Required action — Would you give the records below again, exactly and completely?

——————

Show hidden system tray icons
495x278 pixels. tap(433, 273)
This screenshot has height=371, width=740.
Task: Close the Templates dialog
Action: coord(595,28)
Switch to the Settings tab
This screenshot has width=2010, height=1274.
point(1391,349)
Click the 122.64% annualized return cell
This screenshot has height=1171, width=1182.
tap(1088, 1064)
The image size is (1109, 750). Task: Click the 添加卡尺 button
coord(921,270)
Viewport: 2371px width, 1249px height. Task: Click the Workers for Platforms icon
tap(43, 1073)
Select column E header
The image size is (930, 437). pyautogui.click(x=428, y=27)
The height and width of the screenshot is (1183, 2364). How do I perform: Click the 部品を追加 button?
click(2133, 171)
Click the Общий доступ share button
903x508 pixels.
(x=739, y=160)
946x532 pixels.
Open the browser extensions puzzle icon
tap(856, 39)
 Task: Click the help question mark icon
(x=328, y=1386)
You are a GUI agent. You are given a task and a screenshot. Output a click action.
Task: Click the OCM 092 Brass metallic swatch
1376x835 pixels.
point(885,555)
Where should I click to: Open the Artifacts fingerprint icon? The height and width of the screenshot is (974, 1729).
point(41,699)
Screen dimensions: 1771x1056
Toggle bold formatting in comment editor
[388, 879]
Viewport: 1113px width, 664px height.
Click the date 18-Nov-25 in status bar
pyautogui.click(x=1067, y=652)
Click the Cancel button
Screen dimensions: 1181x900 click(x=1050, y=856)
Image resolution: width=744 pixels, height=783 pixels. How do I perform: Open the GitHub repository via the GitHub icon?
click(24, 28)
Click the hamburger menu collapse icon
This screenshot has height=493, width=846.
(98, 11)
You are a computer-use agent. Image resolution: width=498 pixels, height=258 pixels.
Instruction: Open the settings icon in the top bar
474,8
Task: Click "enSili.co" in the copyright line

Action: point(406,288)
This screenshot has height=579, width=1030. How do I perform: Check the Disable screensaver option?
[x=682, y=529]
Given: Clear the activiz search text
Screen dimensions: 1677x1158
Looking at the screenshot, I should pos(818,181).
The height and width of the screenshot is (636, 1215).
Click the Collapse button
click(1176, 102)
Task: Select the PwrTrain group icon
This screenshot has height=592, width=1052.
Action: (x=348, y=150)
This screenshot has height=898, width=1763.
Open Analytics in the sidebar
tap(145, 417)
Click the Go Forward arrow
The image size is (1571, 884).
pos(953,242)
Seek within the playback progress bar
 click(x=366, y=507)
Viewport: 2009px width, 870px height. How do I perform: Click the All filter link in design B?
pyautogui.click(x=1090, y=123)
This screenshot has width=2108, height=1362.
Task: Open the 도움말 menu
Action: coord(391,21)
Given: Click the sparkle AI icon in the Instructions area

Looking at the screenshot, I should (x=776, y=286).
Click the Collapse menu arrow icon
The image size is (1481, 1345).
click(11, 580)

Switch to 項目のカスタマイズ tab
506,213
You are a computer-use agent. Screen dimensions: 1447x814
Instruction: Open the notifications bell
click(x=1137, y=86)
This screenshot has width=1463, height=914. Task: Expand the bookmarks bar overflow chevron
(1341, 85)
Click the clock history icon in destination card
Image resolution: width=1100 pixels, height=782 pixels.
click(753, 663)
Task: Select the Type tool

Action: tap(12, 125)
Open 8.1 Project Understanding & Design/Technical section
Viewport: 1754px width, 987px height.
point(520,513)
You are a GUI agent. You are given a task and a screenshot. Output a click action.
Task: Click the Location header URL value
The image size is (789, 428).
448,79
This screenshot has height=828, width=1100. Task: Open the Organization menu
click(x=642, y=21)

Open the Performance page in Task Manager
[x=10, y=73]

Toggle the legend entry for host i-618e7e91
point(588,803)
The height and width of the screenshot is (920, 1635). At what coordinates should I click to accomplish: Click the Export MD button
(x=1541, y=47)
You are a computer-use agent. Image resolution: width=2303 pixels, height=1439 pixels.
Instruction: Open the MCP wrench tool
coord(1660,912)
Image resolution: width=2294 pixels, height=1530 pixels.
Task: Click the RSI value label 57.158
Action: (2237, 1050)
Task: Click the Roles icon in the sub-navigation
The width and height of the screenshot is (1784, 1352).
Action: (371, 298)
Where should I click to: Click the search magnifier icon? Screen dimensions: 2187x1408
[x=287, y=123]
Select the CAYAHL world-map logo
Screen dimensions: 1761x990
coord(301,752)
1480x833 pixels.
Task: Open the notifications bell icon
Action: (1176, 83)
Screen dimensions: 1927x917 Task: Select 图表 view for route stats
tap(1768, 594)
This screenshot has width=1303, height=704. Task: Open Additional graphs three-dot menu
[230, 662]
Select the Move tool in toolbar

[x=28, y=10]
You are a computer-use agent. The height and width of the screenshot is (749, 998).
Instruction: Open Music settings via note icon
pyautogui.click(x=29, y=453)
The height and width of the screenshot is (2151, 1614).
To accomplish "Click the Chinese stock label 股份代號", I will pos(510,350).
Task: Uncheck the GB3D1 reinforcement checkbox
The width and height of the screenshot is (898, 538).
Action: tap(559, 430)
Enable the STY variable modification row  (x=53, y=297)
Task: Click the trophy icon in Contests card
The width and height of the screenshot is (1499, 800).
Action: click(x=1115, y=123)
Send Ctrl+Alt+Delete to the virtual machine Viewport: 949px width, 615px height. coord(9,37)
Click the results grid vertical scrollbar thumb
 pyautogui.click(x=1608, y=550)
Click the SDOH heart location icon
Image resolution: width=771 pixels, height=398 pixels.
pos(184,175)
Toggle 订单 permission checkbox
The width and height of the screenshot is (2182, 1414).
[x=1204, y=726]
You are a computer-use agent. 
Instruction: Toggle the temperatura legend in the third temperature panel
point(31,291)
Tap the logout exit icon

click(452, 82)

——————

Answer box —
Show hidden system tray icons
495x278 pixels. tap(433, 273)
This screenshot has height=371, width=740.
Task: Close the Templates dialog
Action: coord(595,28)
Switch to the Settings tab
This screenshot has width=2010, height=1274.
point(1391,349)
Click the 122.64% annualized return cell
This screenshot has height=1171, width=1182.
tap(1088, 1064)
The image size is (1109, 750). Task: Click the 添加卡尺 button
coord(921,270)
Viewport: 2371px width, 1249px height. Task: Click the Workers for Platforms icon
tap(43, 1073)
Select column E header
The image size is (930, 437). pyautogui.click(x=428, y=27)
The height and width of the screenshot is (1183, 2364). How do I perform: Click the 部品を追加 button?
click(2133, 171)
Click the Общий доступ share button
903x508 pixels.
(x=739, y=160)
946x532 pixels.
Open the browser extensions puzzle icon
tap(856, 39)
 Task: Click the help question mark icon
(x=328, y=1386)
You are a GUI agent. You are given a task and a screenshot. Output a click action.
Task: Click the OCM 092 Brass metallic swatch
1376x835 pixels.
point(885,555)
Where should I click to: Open the Artifacts fingerprint icon? The height and width of the screenshot is (974, 1729).
point(41,699)
Screen dimensions: 1771x1056
Toggle bold formatting in comment editor
[388, 879]
Viewport: 1113px width, 664px height.
Click the date 18-Nov-25 in status bar
pyautogui.click(x=1067, y=652)
Click the Cancel button
Screen dimensions: 1181x900 click(x=1050, y=856)
Image resolution: width=744 pixels, height=783 pixels. How do I perform: Open the GitHub repository via the GitHub icon?
click(24, 28)
Click the hamburger menu collapse icon
This screenshot has height=493, width=846.
(98, 11)
You are a computer-use agent. Image resolution: width=498 pixels, height=258 pixels.
Instruction: Open the settings icon in the top bar
474,8
Task: Click "enSili.co" in the copyright line

Action: point(406,288)
This screenshot has height=579, width=1030. How do I perform: Check the Disable screensaver option?
[x=682, y=529]
Given: Clear the activiz search text
Screen dimensions: 1677x1158
Looking at the screenshot, I should pos(818,181).
The height and width of the screenshot is (636, 1215).
Click the Collapse button
click(1176, 102)
Task: Select the PwrTrain group icon
This screenshot has height=592, width=1052.
Action: (x=348, y=150)
This screenshot has height=898, width=1763.
Open Analytics in the sidebar
tap(145, 417)
Click the Go Forward arrow
The image size is (1571, 884).
pos(953,242)
Seek within the playback progress bar
 click(x=366, y=507)
Viewport: 2009px width, 870px height. How do I perform: Click the All filter link in design B?
pyautogui.click(x=1090, y=123)
This screenshot has width=2108, height=1362.
Task: Open the 도움말 menu
Action: coord(391,21)
Given: Click the sparkle AI icon in the Instructions area

Looking at the screenshot, I should (x=776, y=286).
Click the Collapse menu arrow icon
The image size is (1481, 1345).
click(11, 580)

Switch to 項目のカスタマイズ tab
506,213
You are a computer-use agent. Screen dimensions: 1447x814
Instruction: Open the notifications bell
click(x=1137, y=86)
This screenshot has width=1463, height=914. Task: Expand the bookmarks bar overflow chevron
(1341, 85)
Click the clock history icon in destination card
Image resolution: width=1100 pixels, height=782 pixels.
click(753, 663)
Task: Select the Type tool

Action: tap(12, 125)
Open 8.1 Project Understanding & Design/Technical section
Viewport: 1754px width, 987px height.
point(520,513)
You are a GUI agent. You are given a task and a screenshot. Output a click action.
Task: Click the Location header URL value
The image size is (789, 428).
448,79
This screenshot has height=828, width=1100. Task: Open the Organization menu
click(x=642, y=21)

Open the Performance page in Task Manager
[x=10, y=73]

Toggle the legend entry for host i-618e7e91
point(588,803)
The height and width of the screenshot is (920, 1635). At what coordinates should I click to accomplish: Click the Export MD button
(x=1541, y=47)
You are a computer-use agent. Image resolution: width=2303 pixels, height=1439 pixels.
Instruction: Open the MCP wrench tool
coord(1660,912)
Image resolution: width=2294 pixels, height=1530 pixels.
Task: Click the RSI value label 57.158
Action: (2237, 1050)
Task: Click the Roles icon in the sub-navigation
The width and height of the screenshot is (1784, 1352).
Action: (371, 298)
Where should I click to: Click the search magnifier icon? Screen dimensions: 2187x1408
[x=287, y=123]
Select the CAYAHL world-map logo
Screen dimensions: 1761x990
coord(301,752)
1480x833 pixels.
Task: Open the notifications bell icon
Action: (1176, 83)
Screen dimensions: 1927x917 Task: Select 图表 view for route stats
tap(1768, 594)
This screenshot has width=1303, height=704. Task: Open Additional graphs three-dot menu
[230, 662]
Select the Move tool in toolbar

[x=28, y=10]
You are a computer-use agent. The height and width of the screenshot is (749, 998).
Instruction: Open Music settings via note icon
pyautogui.click(x=29, y=453)
The height and width of the screenshot is (2151, 1614).
To accomplish "Click the Chinese stock label 股份代號", I will pos(510,350).
Task: Uncheck the GB3D1 reinforcement checkbox
The width and height of the screenshot is (898, 538).
Action: tap(559, 430)
Enable the STY variable modification row  (x=53, y=297)
Task: Click the trophy icon in Contests card
The width and height of the screenshot is (1499, 800).
Action: click(x=1115, y=123)
Send Ctrl+Alt+Delete to the virtual machine Viewport: 949px width, 615px height. coord(9,37)
Click the results grid vertical scrollbar thumb
 pyautogui.click(x=1608, y=550)
Click the SDOH heart location icon
Image resolution: width=771 pixels, height=398 pixels.
pos(184,175)
Toggle 订单 permission checkbox
The width and height of the screenshot is (2182, 1414).
[x=1204, y=726]
You are a computer-use agent. 
Instruction: Toggle the temperatura legend in the third temperature panel
point(31,291)
Tap the logout exit icon

click(452, 82)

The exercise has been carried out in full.